An Associated Press reporter who witnessed the murder said the gunman came up from behind Adler and shot him in the back at close range before disappearing into the crowd. Adler died instantly. He was covering a demonstration organized by the Islamic Courts Union, which seized control of Mogadishu on June 5 from warlords backed by the United States. Several reports said he was filming demonstrators burning U.S. and Ethiopian flags. The National Union of Somali Journalists reported that Adler was standing in the crowd, not in the heavily guarded area where many other journalists and Islamic courts leaders were standing.

The rally, attended by thousands, was in support of a peace agreement reached June 22 in the Sudanese capital, Khartoum, between the Islamic courts and Somalia's transitional government. Demonstrators also protested against suggestions that foreign peacekeepers be sent to Somalia, according to the BBC. Anti-foreigner sentiment had been stoked by reports that some warlords had gotten CIA financing to help capture suspected al-Qaeda members in Somalia. International journalists had been stoned and harassed while reporting on demonstrations, AP said.
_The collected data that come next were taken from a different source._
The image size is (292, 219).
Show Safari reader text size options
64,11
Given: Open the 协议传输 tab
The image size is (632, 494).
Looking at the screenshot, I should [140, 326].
In a statement, Britain's Independent Television News company called Adler "a long-term friend" who had "contributed outstanding journalism and filmmaking." Adler won many international awards, including the 2001 Amnesty International Media Award, a Silver Prize for investigative journalism at the 2001 New York Film Festival, and the 2004 Rory Peck Award for hard news for a report that that exposed abuses by U.S. troops in Iraq. He had worked in more than two dozen war zones, including Iraq, Afghanistan, Bosnia, Rwanda, Congo, and Sierra Leone.

Adler was born in Stockholm of Anglo-Swedish parents, according to the Web site of the Rory Peck Trust. He left a wife and two daughters in Sweden.

BBC correspondent Kate Peyton, one of several foreign reporters who entered the country to cover the peace process in 2005, was shot dead in Mogadishu in January 2005. Six months later, local radio journalist Duniya Muhyadin Nur was shot dead while covering a protest near the capital. Adler was the 14th journalist killed in Somalia since the fall of former dictator Siad Barre in 1991, according to CPJ research. The country has had no effective central government since that time.